Mas, diferentemente dos fantasmas nacionais brasileiros, não pede por missa nem padre-nossos porque o país não é católico e porque na América são os vivos que controlam os mortos, tal como este mundo controla o outro, como manda a mística luterano-calvinista. A ideia de um “paraíso agora” e não no futuro é o que fez esse Sul virar o Sul desta América ainda voltada para o futuro, apesar desses tempos de fanático direitismo.
Fui dormir pensando mais nos fantasmas do que no Sul do livro “E o vento levou”, escrito em 1936, cuja autora, Margaret Mitchell, morreu atropelada numa das ruas de Atlanta.

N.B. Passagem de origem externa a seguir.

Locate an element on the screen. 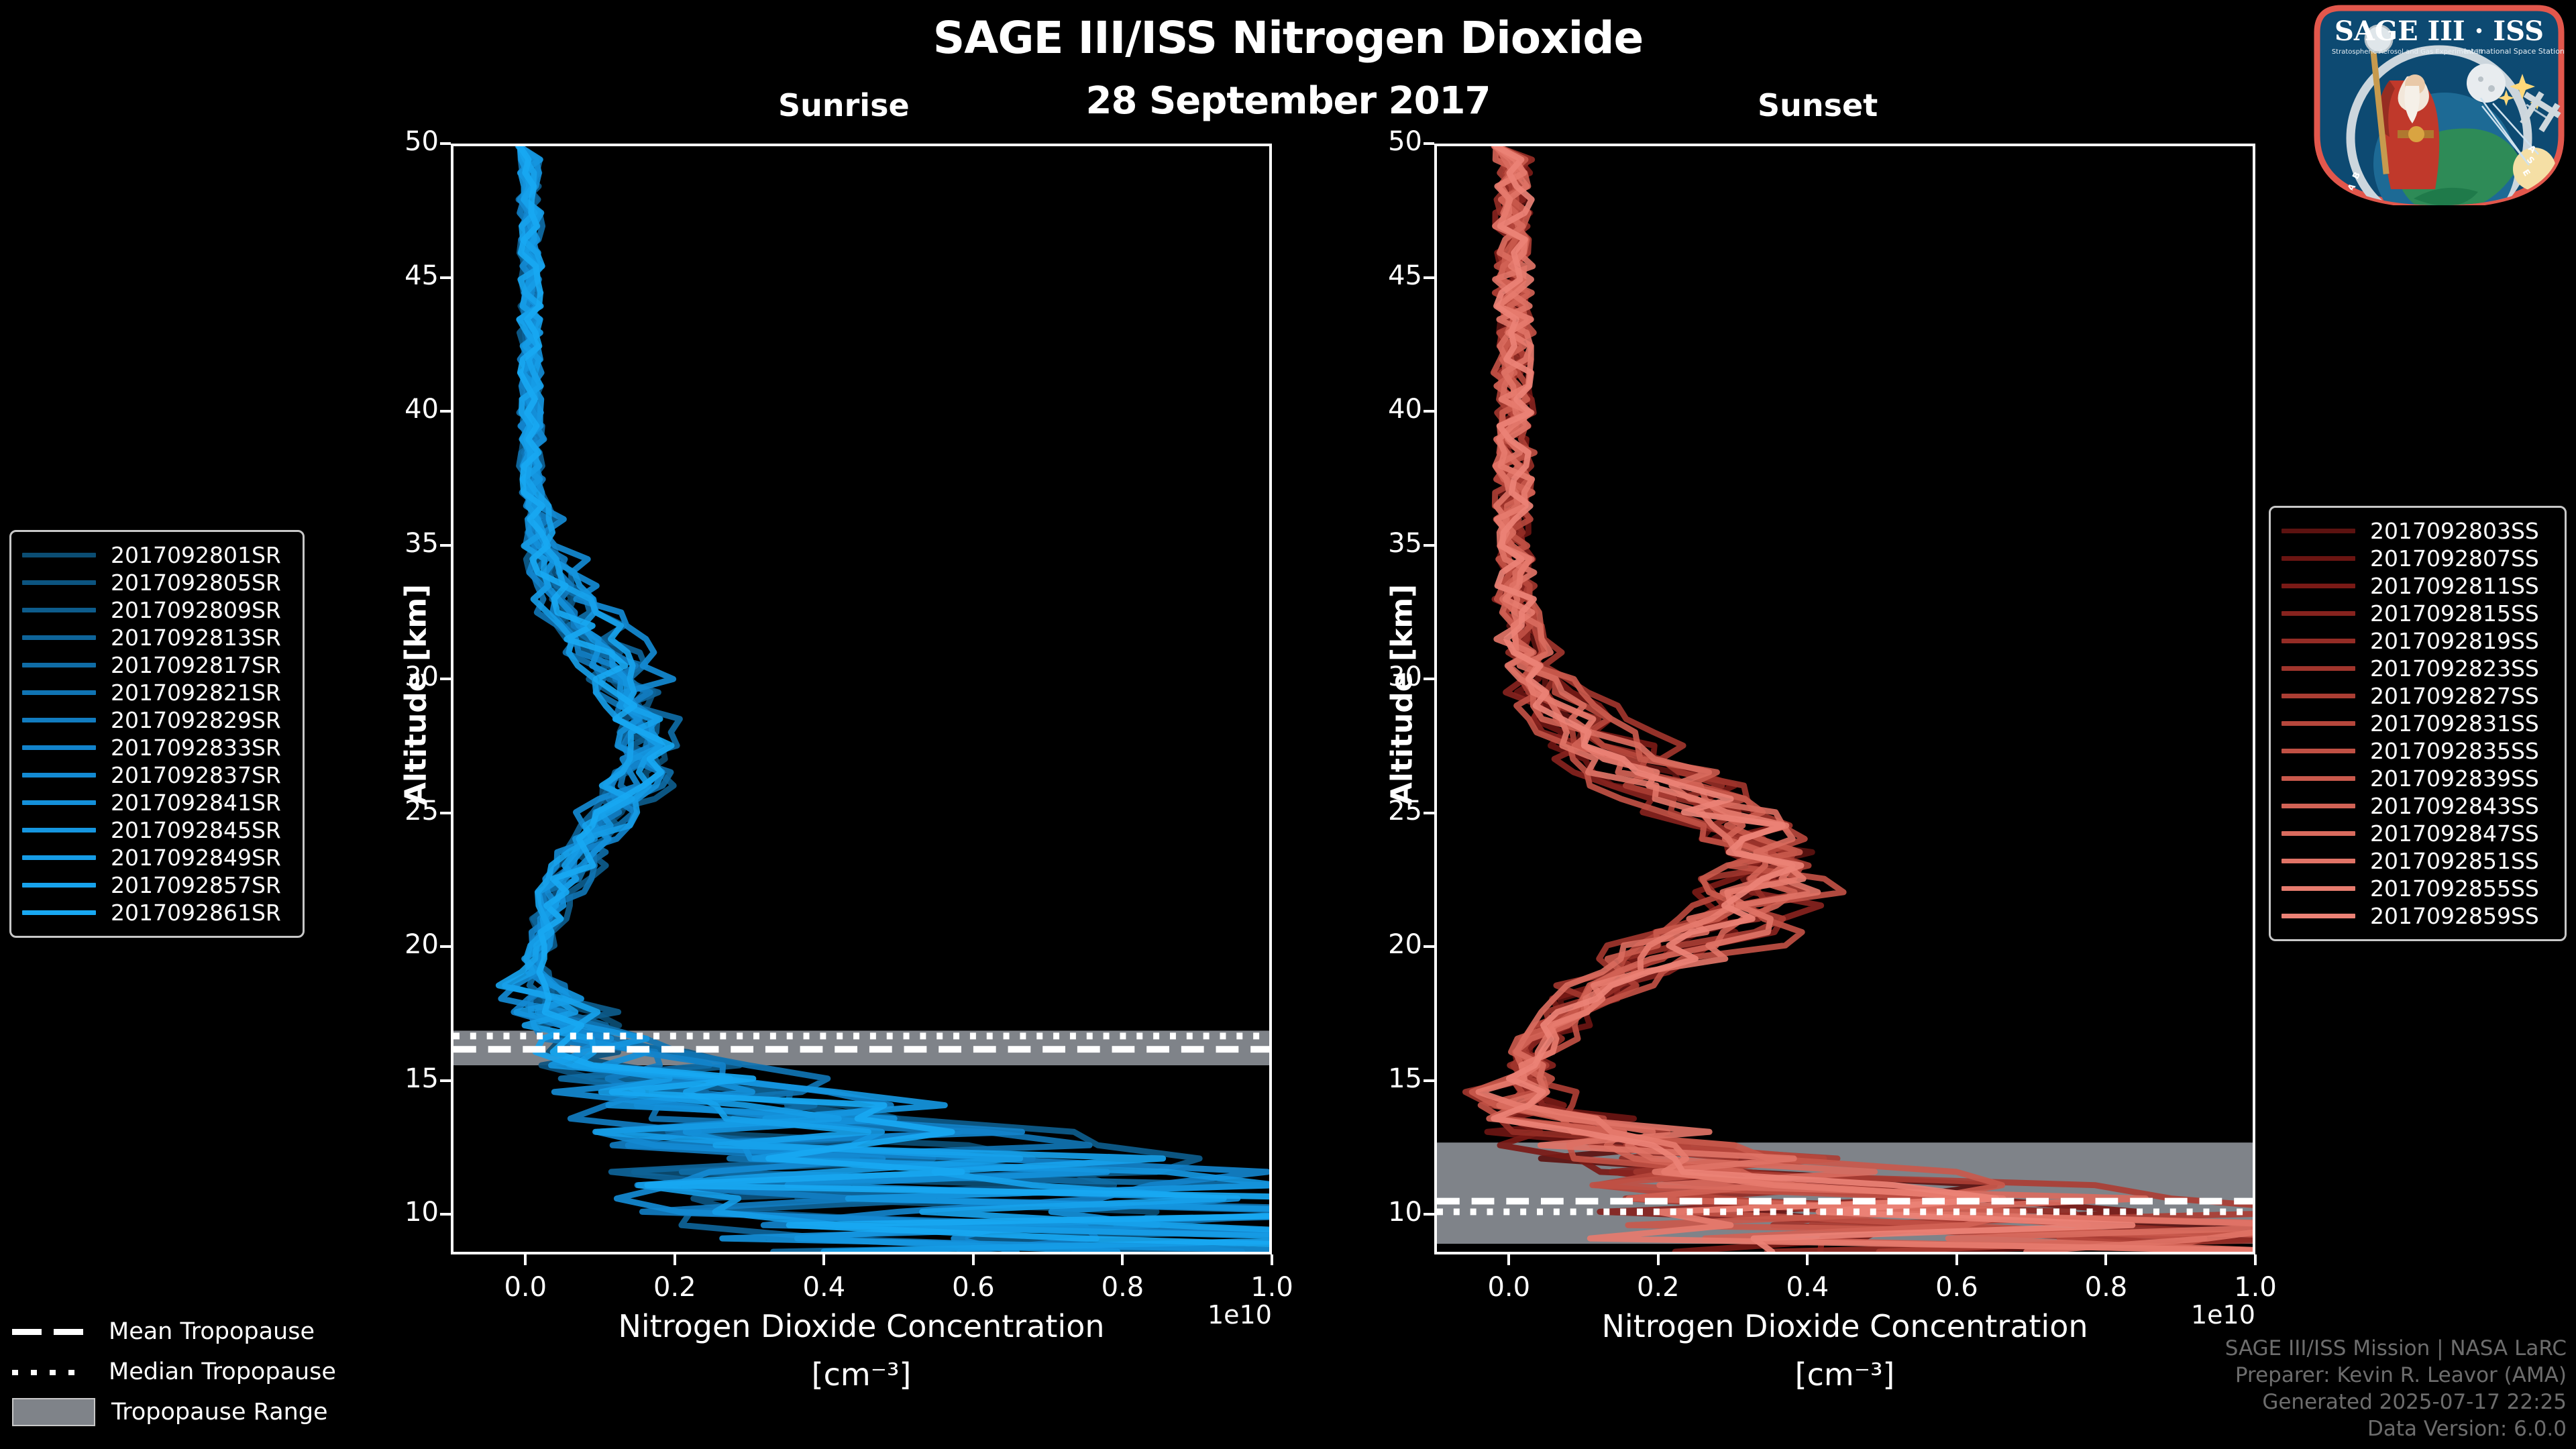 Image resolution: width=2576 pixels, height=1449 pixels. legend-item-2017092801sr: 2017092801SR is located at coordinates (157, 555).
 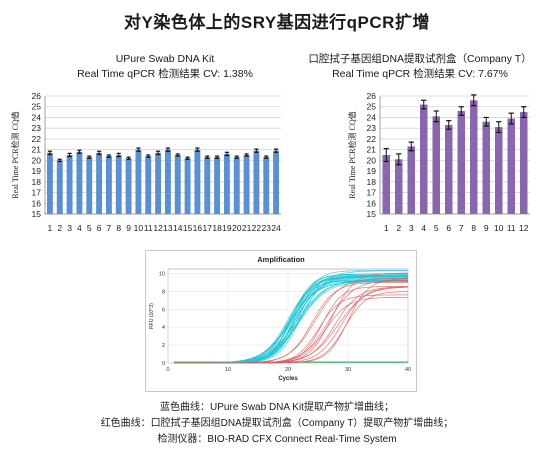 I want to click on companyt-ytick-label: 23, so click(x=372, y=128).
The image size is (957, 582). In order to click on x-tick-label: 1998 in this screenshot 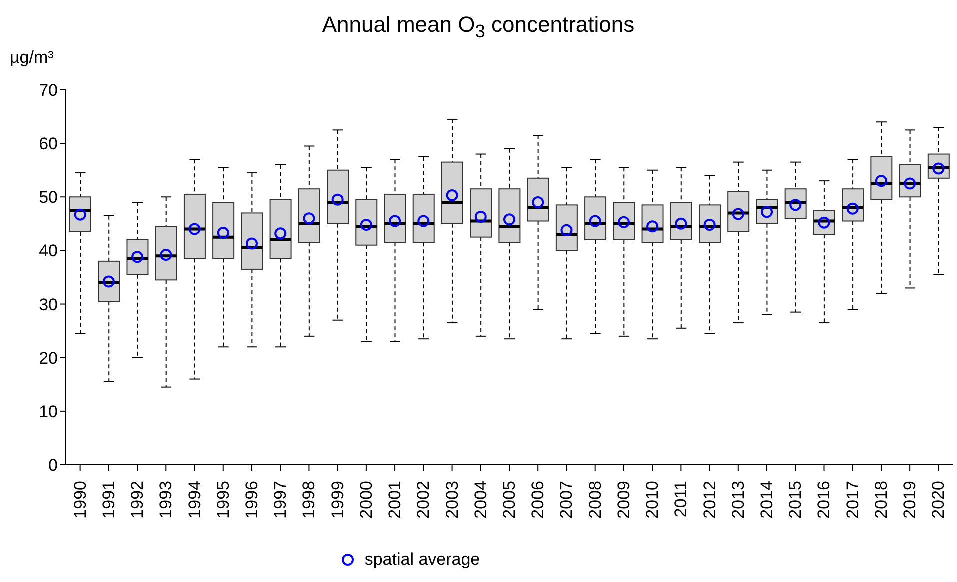, I will do `click(310, 500)`.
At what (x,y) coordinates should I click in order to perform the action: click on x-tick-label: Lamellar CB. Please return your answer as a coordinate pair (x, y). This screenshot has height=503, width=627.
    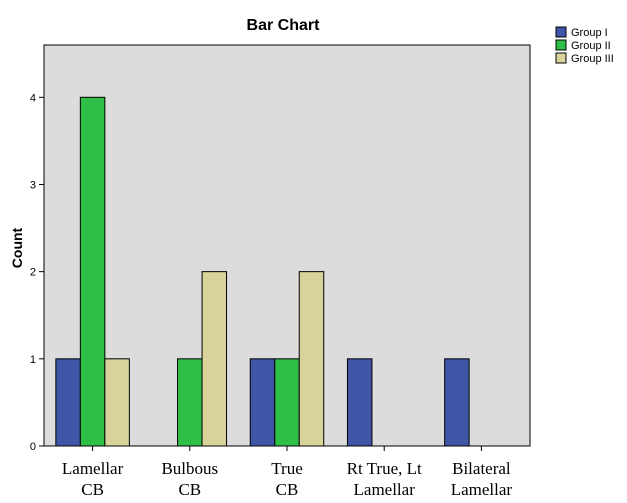
    Looking at the image, I should click on (93, 479).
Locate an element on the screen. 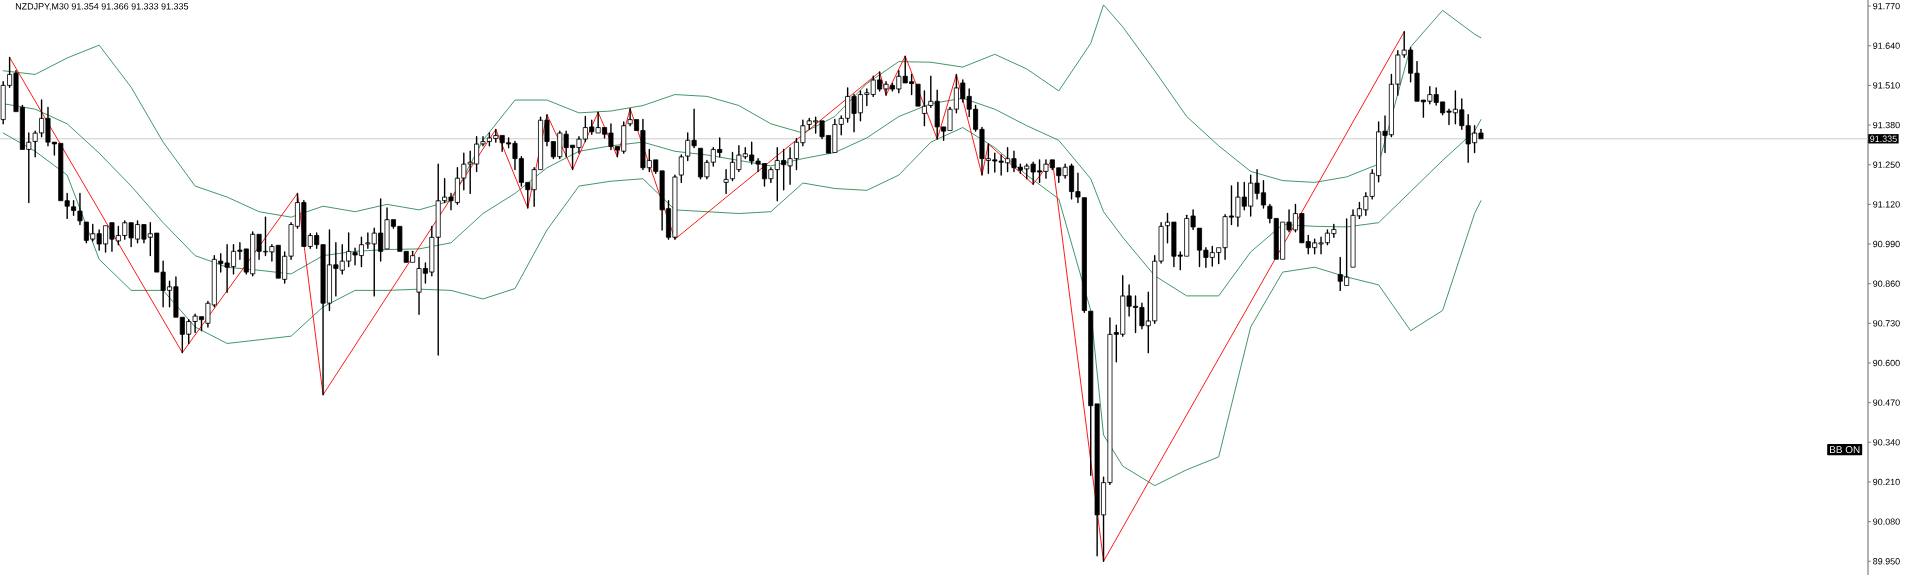 This screenshot has height=575, width=1912. y-tick-label: 91.120 is located at coordinates (1886, 204).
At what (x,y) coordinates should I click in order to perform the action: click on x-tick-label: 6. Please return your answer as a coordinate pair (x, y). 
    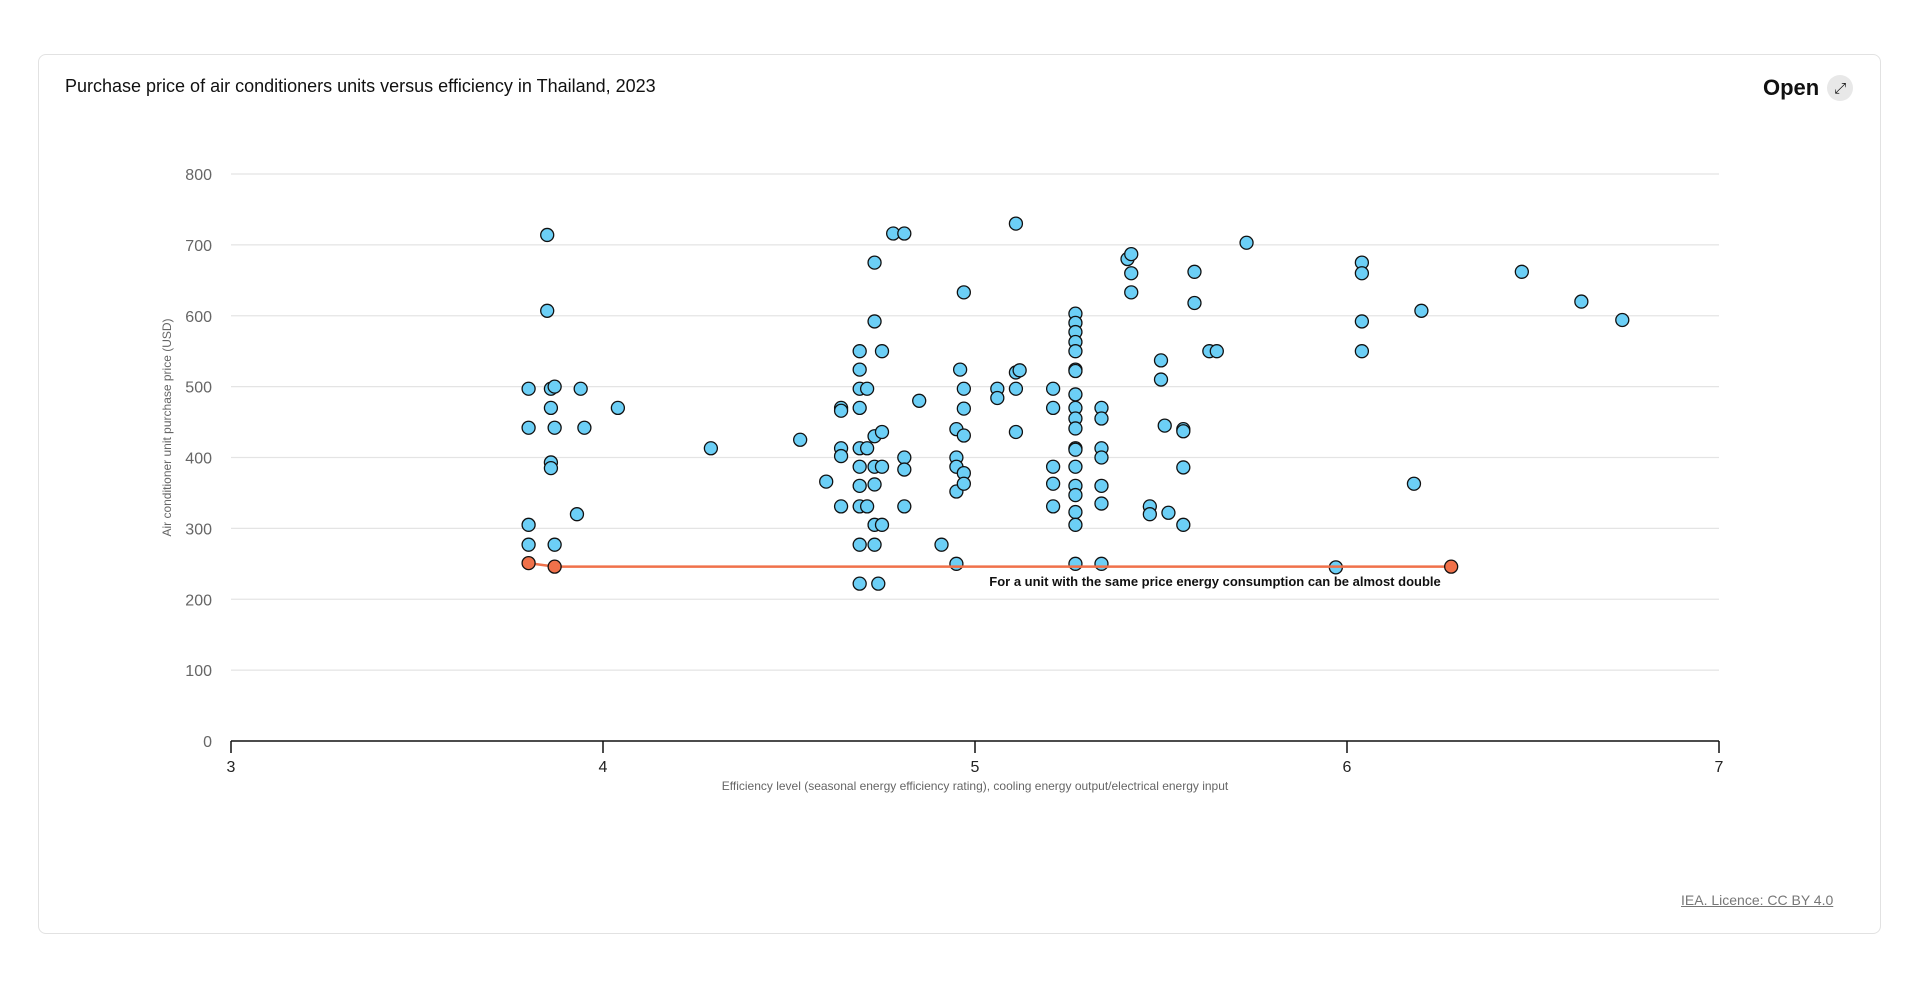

Quando estava deitado, ouvi um barulho na varanda, mas era apenas um gato que me olhava como se eu fosse o famoso gato preto dos dois livros clássicos de Érico Veríssimo sobre os Estados Unidos, os quais, pensei na hora em que fitei o bichano, me impulsionaram, ao lado de Fred Astaire, Doris Day, O. Henry, Ava Gardner, Frank Sinatra e aquelas camisas com botões nos colarinhos, a conhecer os Estados Unidos.
Lembrei então de uma experiência estranha que vivi em 1990, na Universidade de Brown, quando, ao tomar parte numa conferência sobre a América Latina, fui hospedado numa casa igualmente ilustre e sombria. Ninguém falou em fantasma, mas senti aquela sensação de estar sendo seguido todo o tempo. Onze anos depois, numa outra conferência, desta vez na cidade de Ascona, Suiça, um colega de Brown, o famoso professor Bill Bilman, antropólogo e cantor de ópera, confirmou, surpreso, minha intuição, contando-me o seguinte:
Num outro evento em Brown, a convidada mais bonita foi assombrada noite a dentro pelo fantasma de um rapaz que aparecia sentado ao lado de sua cama. Apavorada ela perguntou naquele estilo americano direto: “What do you want?” (o que você quer?) — a assombração sumiu.
Bill elogiou meu sexto sentido, parte, na sua teoria, de todo bom antropólogo. Melhor observador do que teórico, retruquei que o quente do caso não era a minha sensação, que também senti na Capela Sistina, em pleno Vaticano, mas o fato de a moça se dirigir ao fantasma de modo direto, usando o igualitário “você” e exigindo que ele dissesse o que queria. No caso do Brasil, fantasmas são sempre endereçados com o velho e apropriado “vós” e “senhor” e são eles que demandam.
Afinal, entre nós, como fica provado pela política, são os velhos e os mortos que controlam a vida. Ou pelo menos até hoje tentam fazê-lo. Até que alguém descubra que fantasmas são ficção e só viram realidade quando queremos.